My teaching philosophy is centered around backward design. I begin by setting the learning objectives for the course and then develop my course materials, teaching activities, and assessments in alignment with those goals. During class I use active learning to promote student engagement and learning through techniques based in retrieval and generation. I use frequent, low-stakes assessments and authentic assignments to measure students’ performance and provide timely feedback. I welcome and respect the students’ ideas and model this behavior openly to build a classroom and lab culture that embraces individuals of all backgrounds. I view the role of teacher and mentor as a fundamental part of being a professor and embrace the responsibility of preparing the next generation of engineers.

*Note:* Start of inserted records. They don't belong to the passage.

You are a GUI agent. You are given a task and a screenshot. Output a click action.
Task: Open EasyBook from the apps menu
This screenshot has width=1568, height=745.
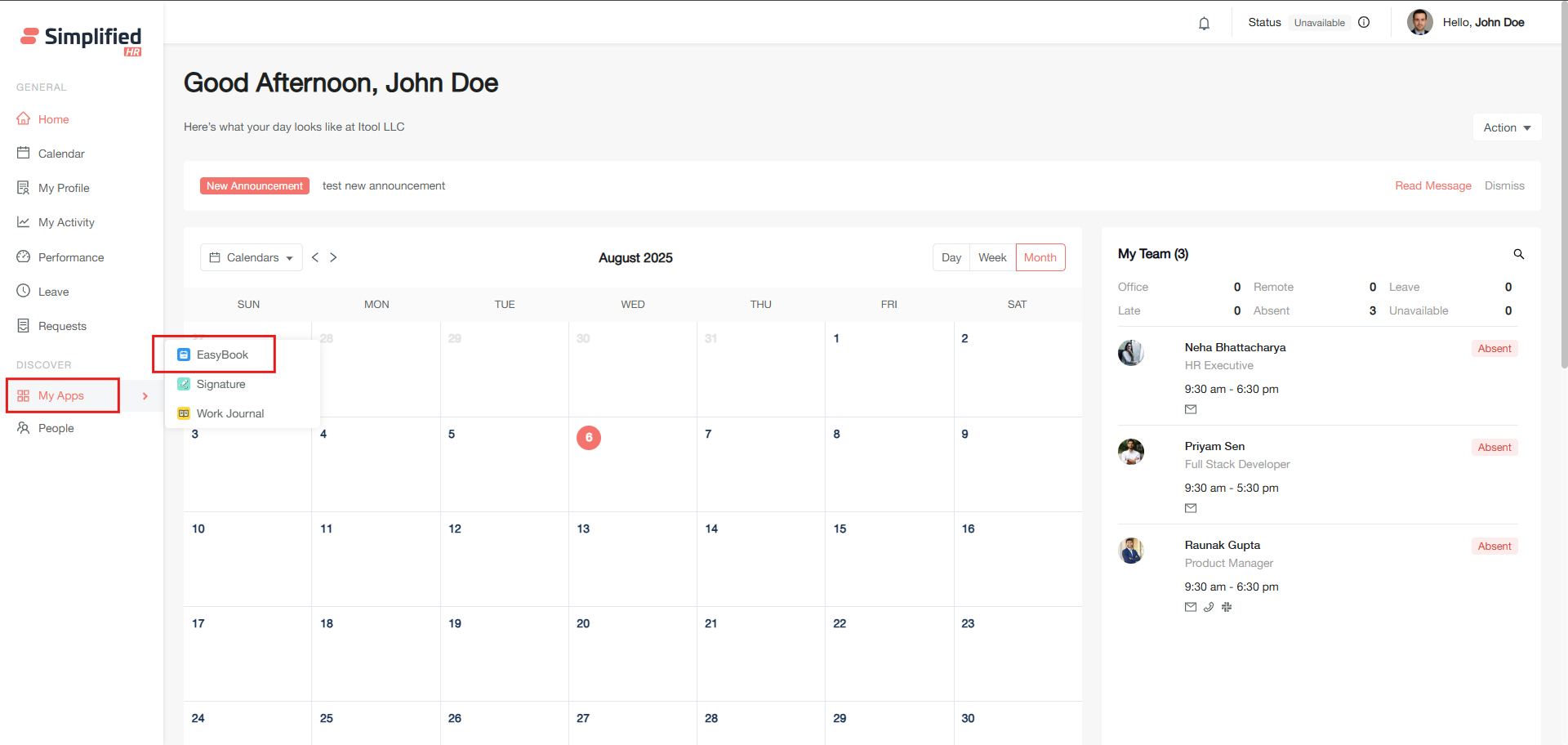[222, 355]
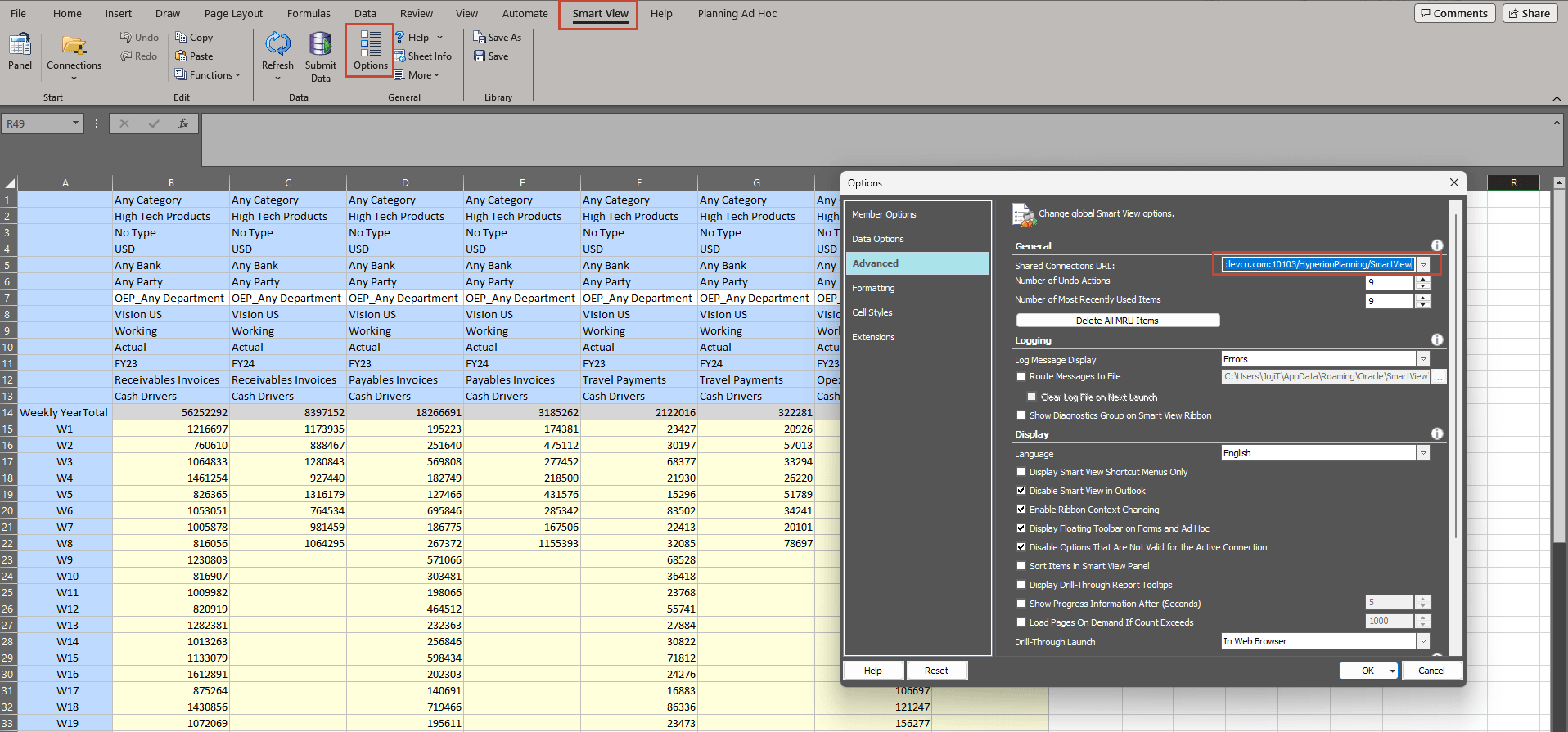Click the Paste icon in Edit group

[181, 56]
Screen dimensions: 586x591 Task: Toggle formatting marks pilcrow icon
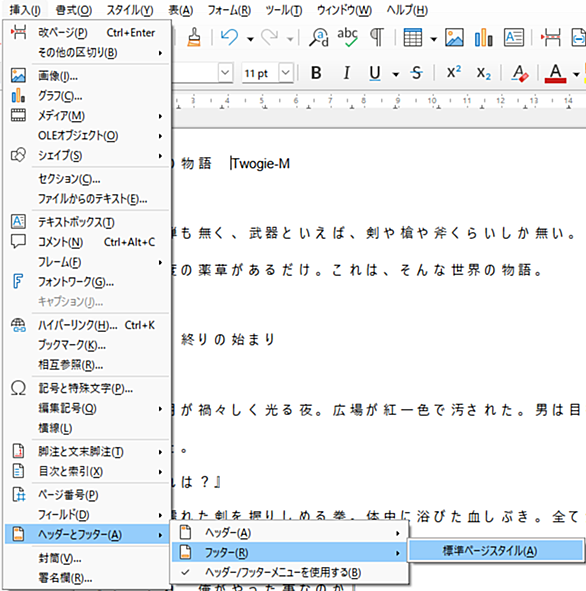[x=377, y=37]
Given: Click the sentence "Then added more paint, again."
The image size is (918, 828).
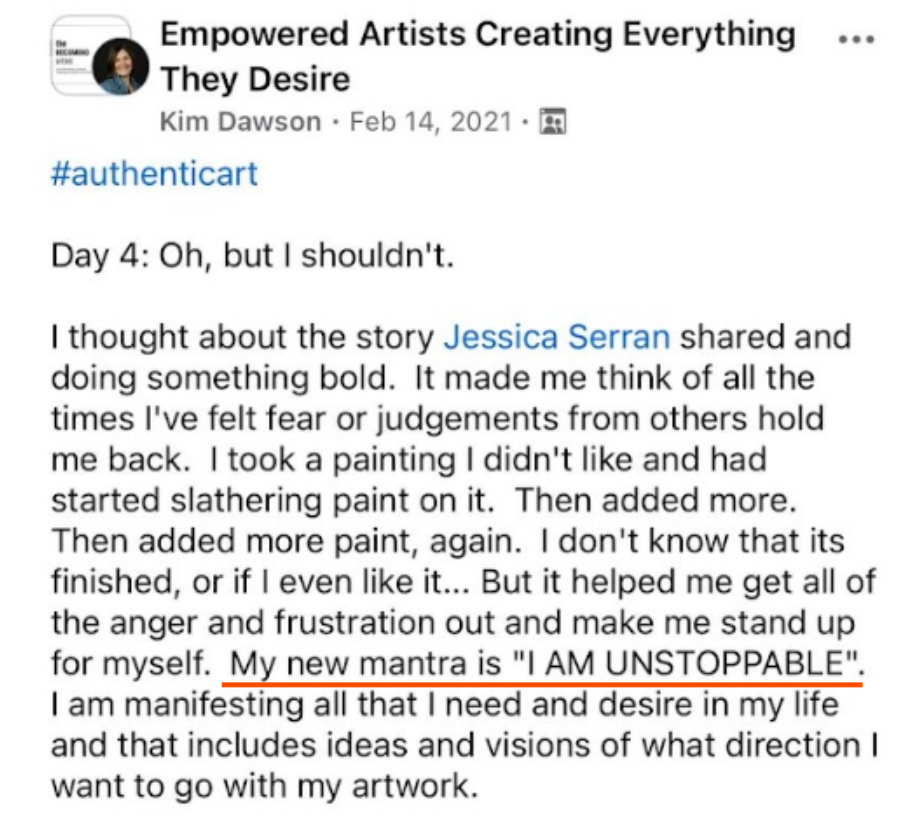Looking at the screenshot, I should 286,542.
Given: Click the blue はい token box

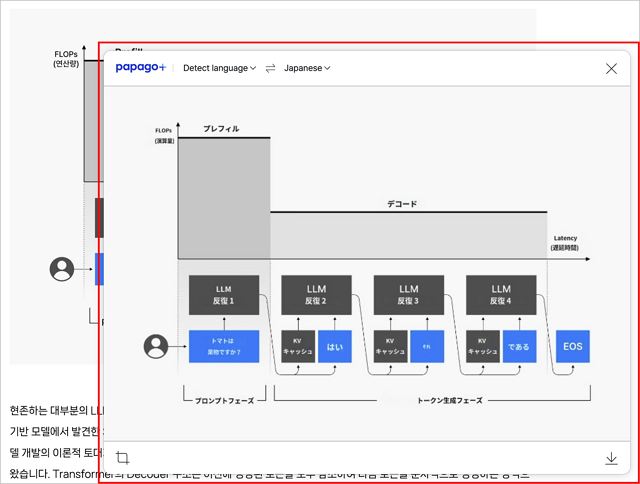Looking at the screenshot, I should tap(335, 347).
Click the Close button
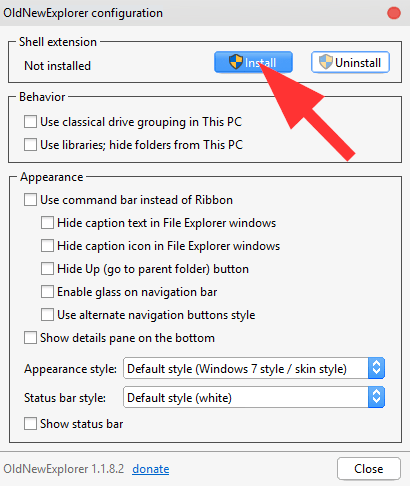Image resolution: width=410 pixels, height=486 pixels. tap(369, 469)
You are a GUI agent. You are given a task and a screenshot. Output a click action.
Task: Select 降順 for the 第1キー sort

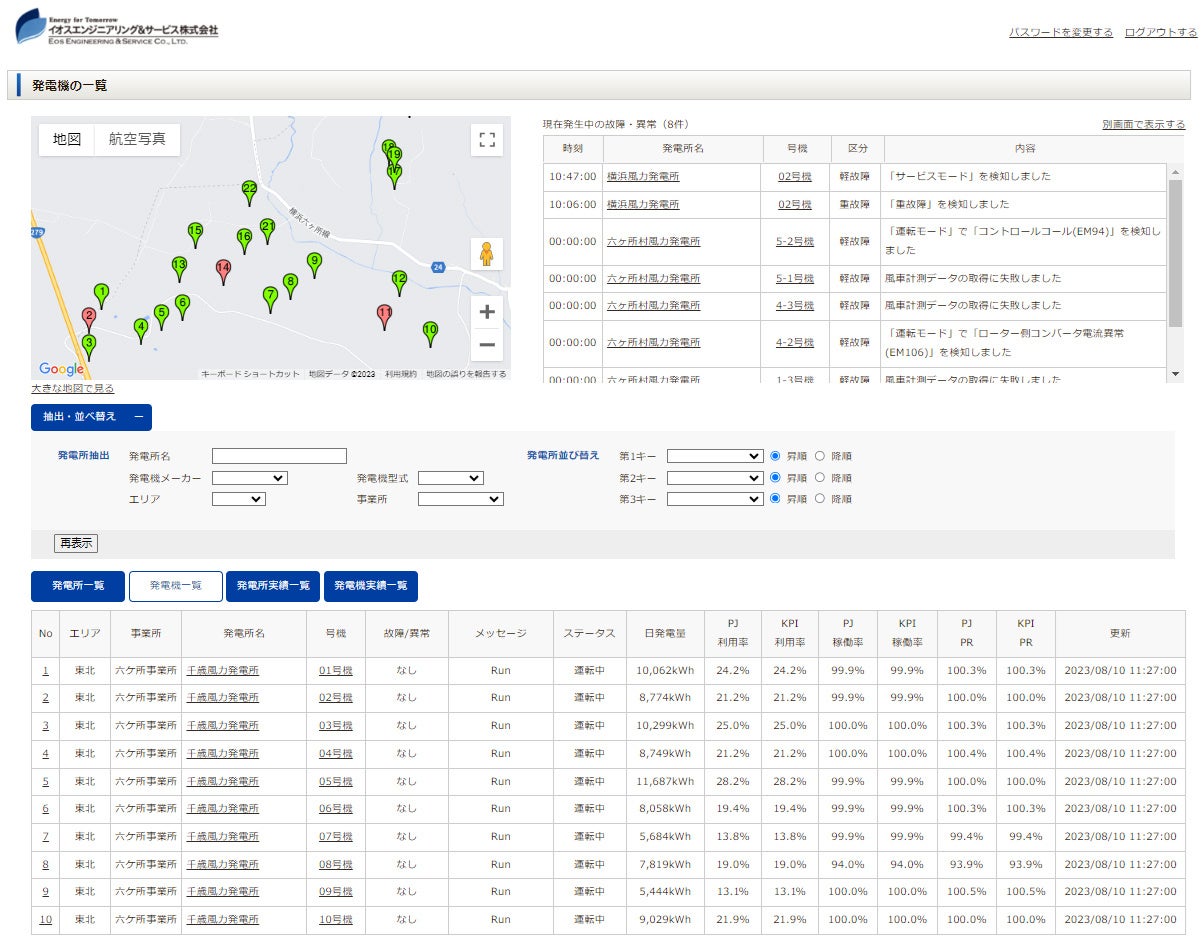[x=821, y=456]
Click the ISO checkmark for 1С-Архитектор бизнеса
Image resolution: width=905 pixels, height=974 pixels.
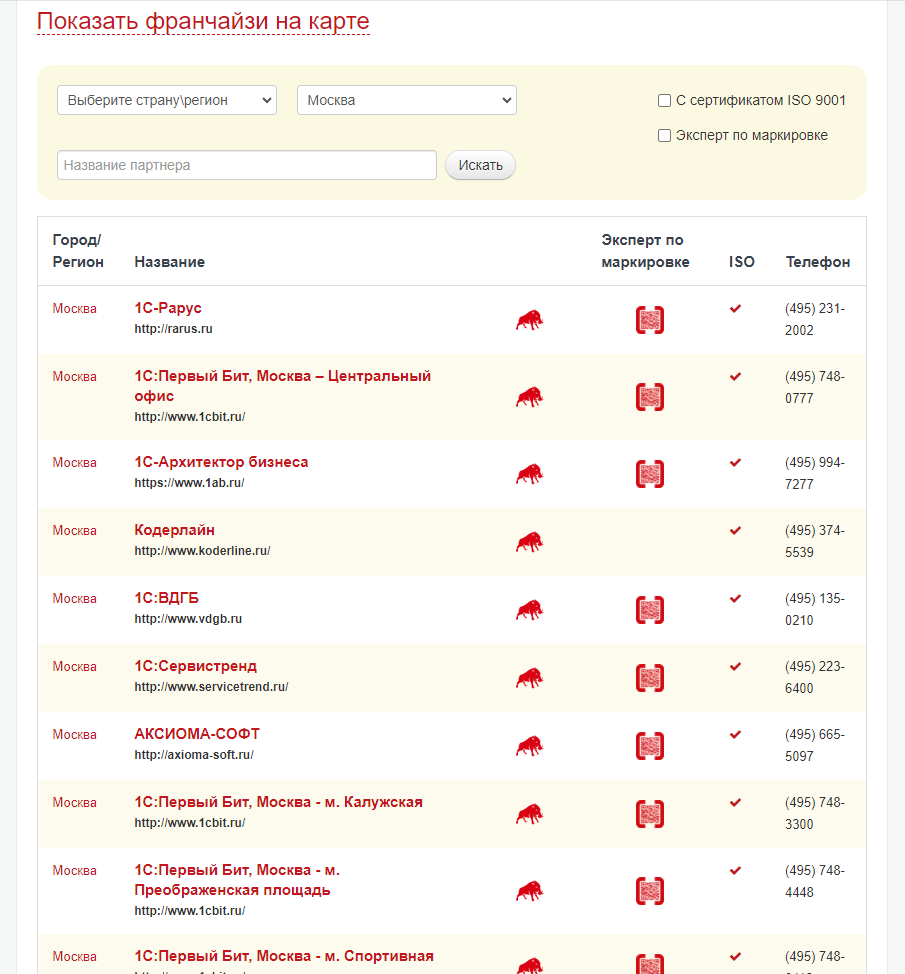736,463
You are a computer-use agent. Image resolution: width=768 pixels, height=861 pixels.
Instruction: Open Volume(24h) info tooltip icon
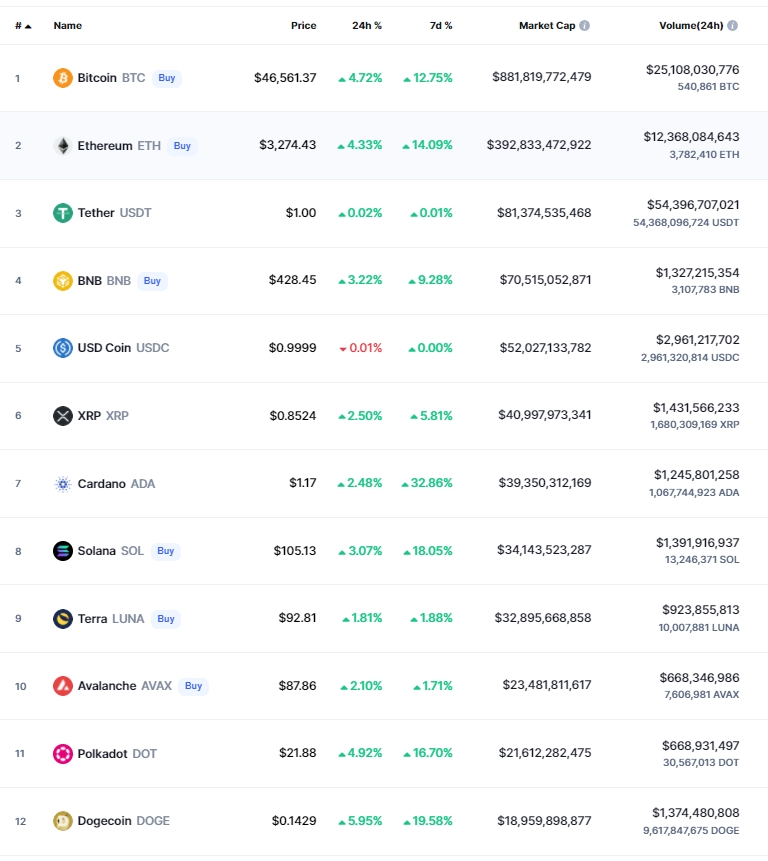click(x=732, y=25)
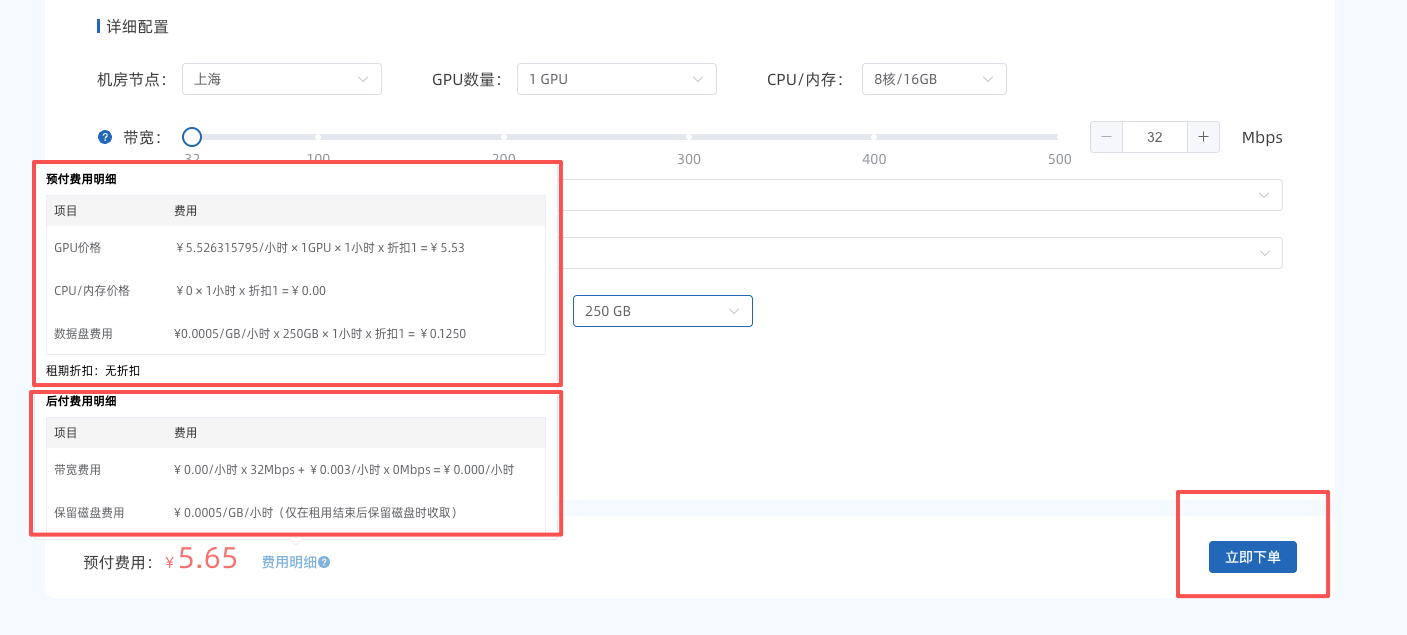Click the 保留磁盘费用 row in postpaid details
The width and height of the screenshot is (1407, 635).
pyautogui.click(x=295, y=512)
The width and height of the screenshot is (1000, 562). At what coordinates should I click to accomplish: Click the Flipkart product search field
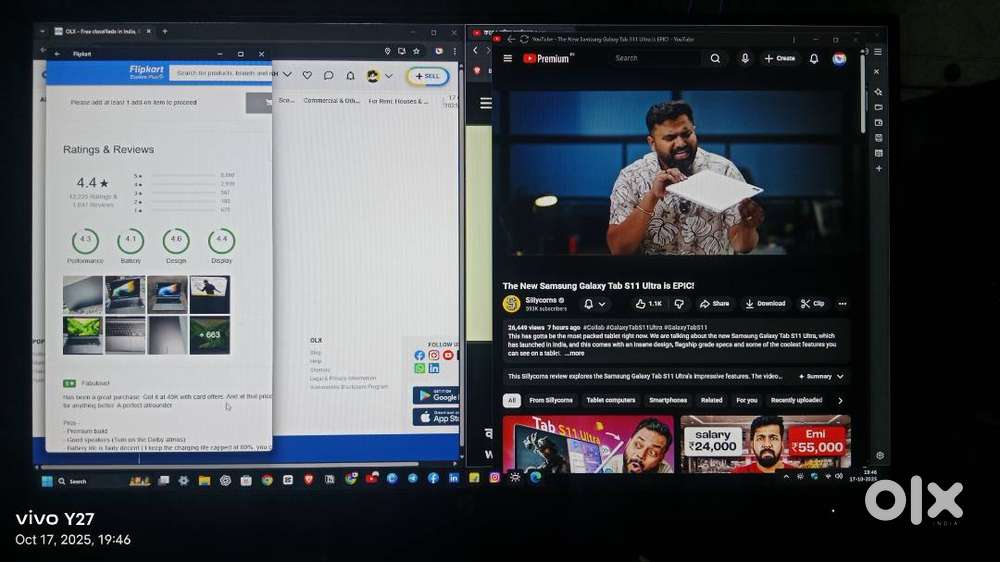pos(222,73)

I am qualified and prepared to teach any core chemical engineering undergraduate- or graduate-level course. I am also prepared to develop an elective undergraduate- or graduate-level course on light-driven processes that would encompass the fundamentals of photoelectrochemistry and photocatalysis and explore energy and environmental applications.